TikTok’s growth hasn’t helped Quibi either. With TikTok, you can create content and consume “quick bit” content all on one platform. TikTok has over 800 million active users, with numbers rising every day. Being able to be a creator and consumer of content on TikTok’s platform has increased its popularity during the pandemic. The pandemic forced people mainly Gen-Zers to find a hobby to stay busy and for many of us, that has been creating TikToks.

As users can make their own content and watch others, TikTok has the ability to have unlimited amounts of content for a wide variety of niches. This is especially valuable for the Gen-Z and Millennial generation that is seemingly transitioning to this form of content (i.e., YouTube).

You could say that Quibi didn’t do its research for its target audience. A study found that 70% of Gen-Zers and Millennials preferred watching YouTube creators who they could resonate with, rather than famous actors. Because of this, we can see how TikTok has seen tremendous growth, where Quibi has not. There seems to be a community feature associated with the creation of content on TikTok.

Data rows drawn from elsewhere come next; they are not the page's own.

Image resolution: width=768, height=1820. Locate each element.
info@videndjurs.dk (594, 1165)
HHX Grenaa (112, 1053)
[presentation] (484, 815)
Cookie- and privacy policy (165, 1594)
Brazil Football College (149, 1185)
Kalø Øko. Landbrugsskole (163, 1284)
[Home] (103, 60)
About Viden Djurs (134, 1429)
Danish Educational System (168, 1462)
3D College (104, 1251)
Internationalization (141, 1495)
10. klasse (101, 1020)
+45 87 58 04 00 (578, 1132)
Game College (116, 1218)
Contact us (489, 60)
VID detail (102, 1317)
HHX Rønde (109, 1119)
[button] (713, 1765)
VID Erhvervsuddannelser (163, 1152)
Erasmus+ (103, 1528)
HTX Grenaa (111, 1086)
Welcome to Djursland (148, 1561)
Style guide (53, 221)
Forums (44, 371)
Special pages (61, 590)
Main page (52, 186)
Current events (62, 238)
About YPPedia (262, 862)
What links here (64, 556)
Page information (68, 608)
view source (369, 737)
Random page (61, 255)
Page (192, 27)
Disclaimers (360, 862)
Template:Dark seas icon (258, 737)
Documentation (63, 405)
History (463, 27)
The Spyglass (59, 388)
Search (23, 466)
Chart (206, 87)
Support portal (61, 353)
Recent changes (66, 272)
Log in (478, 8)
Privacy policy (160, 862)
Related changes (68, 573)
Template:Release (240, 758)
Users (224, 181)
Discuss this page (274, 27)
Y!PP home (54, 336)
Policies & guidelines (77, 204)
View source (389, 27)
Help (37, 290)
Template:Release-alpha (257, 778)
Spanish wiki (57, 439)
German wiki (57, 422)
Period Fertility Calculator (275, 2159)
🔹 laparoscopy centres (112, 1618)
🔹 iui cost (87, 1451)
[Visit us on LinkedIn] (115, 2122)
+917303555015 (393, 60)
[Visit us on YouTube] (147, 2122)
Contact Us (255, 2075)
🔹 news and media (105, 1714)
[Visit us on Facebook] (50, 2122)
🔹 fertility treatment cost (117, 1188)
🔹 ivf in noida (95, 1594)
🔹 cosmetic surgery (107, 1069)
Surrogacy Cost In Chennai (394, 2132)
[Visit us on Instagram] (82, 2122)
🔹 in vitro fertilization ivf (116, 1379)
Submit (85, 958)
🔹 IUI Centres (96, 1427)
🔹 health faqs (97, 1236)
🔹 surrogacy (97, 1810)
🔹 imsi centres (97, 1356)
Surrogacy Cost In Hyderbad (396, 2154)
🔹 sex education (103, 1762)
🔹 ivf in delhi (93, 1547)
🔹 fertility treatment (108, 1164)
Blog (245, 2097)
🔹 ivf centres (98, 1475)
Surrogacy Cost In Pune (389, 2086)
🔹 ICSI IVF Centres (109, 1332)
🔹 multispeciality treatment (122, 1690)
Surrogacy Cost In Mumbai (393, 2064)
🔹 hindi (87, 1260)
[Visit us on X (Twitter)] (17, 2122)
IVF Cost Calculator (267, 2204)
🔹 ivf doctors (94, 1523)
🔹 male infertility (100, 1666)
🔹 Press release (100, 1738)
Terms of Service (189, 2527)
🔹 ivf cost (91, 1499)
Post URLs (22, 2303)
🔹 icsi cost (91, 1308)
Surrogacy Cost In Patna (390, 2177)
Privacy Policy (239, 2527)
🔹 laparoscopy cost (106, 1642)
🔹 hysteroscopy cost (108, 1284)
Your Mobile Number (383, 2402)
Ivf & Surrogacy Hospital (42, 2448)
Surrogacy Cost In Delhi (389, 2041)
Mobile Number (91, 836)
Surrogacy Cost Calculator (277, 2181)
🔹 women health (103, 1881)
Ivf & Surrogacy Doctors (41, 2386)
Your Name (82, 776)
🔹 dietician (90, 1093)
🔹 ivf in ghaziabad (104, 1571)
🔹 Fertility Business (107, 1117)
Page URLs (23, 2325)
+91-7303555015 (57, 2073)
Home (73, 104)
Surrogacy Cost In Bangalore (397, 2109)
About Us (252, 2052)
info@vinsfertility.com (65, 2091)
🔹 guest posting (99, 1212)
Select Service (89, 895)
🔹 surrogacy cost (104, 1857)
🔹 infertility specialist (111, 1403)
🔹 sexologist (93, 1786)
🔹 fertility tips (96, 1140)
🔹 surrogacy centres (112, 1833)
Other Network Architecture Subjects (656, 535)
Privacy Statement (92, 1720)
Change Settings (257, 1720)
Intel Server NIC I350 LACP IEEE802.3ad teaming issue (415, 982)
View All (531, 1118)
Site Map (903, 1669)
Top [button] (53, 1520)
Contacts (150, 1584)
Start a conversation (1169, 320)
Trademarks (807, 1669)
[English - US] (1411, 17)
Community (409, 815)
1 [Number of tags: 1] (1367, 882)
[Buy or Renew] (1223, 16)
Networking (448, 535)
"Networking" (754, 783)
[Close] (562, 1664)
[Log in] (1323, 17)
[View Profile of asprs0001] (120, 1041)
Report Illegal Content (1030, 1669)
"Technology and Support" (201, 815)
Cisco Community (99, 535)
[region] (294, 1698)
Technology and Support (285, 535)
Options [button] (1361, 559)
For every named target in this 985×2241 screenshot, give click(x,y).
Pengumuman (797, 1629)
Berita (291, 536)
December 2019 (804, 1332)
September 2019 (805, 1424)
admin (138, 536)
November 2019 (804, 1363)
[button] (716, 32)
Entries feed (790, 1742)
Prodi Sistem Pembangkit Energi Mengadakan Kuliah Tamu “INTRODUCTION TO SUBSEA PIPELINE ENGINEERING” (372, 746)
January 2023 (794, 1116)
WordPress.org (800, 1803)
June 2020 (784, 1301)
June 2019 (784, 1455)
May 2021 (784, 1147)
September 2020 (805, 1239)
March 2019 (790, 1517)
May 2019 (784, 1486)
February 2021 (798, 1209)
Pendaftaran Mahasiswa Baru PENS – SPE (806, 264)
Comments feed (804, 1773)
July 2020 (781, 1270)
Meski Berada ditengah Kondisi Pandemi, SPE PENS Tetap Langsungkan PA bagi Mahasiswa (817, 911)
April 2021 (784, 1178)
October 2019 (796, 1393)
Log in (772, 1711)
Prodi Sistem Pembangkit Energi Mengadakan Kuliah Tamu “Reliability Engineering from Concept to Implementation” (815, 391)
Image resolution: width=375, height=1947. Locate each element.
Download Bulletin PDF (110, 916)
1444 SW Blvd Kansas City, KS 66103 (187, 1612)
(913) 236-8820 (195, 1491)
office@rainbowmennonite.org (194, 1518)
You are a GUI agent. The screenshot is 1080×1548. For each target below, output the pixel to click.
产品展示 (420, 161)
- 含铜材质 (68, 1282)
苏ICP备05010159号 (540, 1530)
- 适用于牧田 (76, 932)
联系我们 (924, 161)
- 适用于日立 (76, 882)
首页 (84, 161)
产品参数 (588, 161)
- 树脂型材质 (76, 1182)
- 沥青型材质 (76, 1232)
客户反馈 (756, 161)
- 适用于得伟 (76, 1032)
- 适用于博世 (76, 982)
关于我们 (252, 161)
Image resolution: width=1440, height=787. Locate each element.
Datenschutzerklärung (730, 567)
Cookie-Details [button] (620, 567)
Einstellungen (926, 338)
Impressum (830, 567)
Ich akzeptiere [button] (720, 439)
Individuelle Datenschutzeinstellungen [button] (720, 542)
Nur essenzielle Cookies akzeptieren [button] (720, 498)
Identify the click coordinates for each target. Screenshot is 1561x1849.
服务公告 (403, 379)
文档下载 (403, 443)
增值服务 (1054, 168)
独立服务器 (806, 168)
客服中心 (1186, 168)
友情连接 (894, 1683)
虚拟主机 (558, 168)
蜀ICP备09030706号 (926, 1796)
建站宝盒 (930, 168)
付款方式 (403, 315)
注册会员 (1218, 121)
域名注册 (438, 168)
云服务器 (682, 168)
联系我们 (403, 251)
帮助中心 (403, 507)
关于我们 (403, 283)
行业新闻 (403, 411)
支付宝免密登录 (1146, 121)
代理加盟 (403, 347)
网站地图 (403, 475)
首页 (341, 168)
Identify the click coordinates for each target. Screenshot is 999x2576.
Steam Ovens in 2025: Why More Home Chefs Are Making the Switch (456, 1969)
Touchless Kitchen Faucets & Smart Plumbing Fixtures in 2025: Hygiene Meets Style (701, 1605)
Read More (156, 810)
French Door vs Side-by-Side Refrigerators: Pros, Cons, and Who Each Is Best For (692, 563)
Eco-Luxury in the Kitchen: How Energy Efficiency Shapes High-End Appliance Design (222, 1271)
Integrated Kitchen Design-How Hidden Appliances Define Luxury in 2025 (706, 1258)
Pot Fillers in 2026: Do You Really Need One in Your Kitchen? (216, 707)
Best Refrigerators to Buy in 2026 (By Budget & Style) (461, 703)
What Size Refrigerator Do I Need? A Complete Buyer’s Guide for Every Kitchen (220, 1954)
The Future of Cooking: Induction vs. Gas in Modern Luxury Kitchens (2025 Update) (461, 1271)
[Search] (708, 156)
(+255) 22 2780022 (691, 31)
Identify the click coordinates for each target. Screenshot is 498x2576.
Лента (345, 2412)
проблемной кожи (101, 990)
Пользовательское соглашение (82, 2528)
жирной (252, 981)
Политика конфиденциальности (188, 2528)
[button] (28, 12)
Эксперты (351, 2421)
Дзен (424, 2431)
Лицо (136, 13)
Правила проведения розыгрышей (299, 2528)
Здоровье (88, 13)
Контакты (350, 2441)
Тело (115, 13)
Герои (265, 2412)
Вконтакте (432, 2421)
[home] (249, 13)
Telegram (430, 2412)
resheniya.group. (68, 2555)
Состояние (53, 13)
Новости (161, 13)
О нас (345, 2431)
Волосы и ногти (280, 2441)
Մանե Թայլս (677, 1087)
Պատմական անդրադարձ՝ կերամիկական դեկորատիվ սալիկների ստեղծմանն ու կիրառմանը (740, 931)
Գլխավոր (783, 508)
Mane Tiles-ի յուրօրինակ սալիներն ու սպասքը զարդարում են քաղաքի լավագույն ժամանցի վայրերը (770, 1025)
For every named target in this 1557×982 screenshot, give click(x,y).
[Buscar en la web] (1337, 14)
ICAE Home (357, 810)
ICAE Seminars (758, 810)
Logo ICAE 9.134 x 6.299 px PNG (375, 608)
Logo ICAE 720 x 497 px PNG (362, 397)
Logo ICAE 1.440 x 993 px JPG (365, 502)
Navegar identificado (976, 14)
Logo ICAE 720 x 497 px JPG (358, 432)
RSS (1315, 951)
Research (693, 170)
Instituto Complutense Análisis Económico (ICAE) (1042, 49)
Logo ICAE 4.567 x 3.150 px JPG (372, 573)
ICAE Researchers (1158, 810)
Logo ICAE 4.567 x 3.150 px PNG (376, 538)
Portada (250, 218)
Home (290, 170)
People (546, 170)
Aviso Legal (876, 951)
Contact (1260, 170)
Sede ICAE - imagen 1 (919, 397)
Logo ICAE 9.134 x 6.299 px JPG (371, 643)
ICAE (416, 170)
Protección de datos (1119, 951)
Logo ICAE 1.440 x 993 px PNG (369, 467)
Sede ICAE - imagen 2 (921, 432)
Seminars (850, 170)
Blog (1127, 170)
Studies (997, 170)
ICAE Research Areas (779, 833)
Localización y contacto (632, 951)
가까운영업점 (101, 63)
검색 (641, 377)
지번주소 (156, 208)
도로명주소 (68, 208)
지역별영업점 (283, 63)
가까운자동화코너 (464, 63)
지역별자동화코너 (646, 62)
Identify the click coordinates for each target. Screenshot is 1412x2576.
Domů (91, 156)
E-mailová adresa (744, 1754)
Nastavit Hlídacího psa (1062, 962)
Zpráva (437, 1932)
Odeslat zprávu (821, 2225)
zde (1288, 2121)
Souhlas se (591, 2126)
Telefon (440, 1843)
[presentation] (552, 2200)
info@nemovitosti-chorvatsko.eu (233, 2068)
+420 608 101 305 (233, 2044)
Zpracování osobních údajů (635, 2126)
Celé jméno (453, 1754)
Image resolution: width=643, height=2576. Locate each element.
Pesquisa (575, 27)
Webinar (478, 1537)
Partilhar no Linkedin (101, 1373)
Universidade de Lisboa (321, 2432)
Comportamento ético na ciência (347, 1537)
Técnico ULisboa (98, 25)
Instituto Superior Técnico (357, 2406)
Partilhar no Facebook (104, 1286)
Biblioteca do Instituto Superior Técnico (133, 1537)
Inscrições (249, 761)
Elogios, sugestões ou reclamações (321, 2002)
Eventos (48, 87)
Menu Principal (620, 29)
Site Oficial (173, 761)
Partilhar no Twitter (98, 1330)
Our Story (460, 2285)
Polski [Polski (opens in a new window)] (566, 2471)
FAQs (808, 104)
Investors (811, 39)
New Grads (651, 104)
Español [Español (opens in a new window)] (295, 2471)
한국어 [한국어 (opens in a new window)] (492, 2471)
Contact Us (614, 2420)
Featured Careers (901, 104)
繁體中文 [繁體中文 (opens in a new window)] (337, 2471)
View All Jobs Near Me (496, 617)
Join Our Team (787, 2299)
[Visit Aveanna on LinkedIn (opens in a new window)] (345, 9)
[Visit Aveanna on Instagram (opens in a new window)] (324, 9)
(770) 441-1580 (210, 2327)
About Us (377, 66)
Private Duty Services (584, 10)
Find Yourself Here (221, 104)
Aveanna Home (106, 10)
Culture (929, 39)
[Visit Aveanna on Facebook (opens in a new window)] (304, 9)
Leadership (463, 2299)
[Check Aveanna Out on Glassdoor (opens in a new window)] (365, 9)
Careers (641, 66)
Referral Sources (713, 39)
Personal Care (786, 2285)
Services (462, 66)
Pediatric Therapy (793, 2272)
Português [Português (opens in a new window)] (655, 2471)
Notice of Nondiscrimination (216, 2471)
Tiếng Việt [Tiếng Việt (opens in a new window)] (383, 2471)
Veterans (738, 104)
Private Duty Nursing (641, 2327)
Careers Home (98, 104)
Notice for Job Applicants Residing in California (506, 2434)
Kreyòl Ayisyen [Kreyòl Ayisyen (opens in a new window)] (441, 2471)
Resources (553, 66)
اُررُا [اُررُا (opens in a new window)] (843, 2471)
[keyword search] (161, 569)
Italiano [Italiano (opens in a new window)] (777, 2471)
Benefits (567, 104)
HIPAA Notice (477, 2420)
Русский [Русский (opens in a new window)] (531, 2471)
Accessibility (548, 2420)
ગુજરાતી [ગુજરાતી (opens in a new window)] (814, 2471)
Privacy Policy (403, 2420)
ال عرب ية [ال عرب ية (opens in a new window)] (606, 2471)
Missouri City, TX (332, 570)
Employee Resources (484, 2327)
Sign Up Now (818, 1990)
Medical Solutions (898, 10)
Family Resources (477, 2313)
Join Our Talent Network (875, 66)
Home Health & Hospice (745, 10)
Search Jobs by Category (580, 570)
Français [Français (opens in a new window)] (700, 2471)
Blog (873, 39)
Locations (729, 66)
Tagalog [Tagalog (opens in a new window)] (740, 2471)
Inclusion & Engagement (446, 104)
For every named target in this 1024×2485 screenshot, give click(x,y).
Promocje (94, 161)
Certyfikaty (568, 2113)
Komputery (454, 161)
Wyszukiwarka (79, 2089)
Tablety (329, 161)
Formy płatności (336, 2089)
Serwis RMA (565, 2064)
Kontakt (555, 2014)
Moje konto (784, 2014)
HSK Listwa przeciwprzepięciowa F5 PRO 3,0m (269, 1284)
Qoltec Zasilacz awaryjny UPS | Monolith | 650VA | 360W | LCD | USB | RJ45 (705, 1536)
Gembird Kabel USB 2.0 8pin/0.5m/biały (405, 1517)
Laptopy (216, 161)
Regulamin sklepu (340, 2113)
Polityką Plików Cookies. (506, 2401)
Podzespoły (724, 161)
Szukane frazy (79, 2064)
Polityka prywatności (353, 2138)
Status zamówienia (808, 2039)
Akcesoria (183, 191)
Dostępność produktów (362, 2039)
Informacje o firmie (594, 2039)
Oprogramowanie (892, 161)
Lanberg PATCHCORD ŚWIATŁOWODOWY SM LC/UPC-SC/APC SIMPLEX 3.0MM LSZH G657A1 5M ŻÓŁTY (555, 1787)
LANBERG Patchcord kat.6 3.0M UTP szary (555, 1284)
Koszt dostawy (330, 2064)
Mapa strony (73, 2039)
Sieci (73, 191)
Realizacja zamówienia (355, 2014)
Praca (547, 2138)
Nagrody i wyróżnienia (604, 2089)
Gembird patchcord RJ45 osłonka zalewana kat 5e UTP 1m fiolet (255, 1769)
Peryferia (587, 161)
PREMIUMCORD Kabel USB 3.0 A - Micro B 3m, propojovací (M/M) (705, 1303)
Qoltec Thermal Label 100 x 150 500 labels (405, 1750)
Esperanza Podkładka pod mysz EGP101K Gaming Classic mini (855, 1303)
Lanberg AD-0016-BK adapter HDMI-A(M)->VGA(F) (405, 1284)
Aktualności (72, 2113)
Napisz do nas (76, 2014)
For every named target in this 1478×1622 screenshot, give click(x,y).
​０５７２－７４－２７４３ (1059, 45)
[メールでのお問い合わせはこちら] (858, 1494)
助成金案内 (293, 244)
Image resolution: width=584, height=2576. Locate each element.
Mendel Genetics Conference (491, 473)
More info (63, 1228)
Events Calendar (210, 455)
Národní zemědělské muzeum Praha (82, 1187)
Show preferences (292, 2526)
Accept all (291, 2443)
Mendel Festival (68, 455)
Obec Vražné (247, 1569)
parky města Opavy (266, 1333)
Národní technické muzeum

As TikTok allows creators to chat with their viewers, more and more creators have been using their comments and video type popularity to develop content their viewers want.

Katzenberg miscalculated the content that would most appeal to its audience, TikTok, on the other hand, is a great new example of people wanting to be a part of the content they consume.

Looking Towards the Future

While there may be room in the entertainment industry for Quibi in the future, more and more content is being produced on platforms such as Netflix, Hulu, Disney+ and TikTok.

The pandemic has affected Quibi’s business model entirely. Time will tell if the short bit entertainment platform can rebound. Either way, one thing is for sure, Quibi will become a business school case study in the future because of its over-hyped and under-performing platform.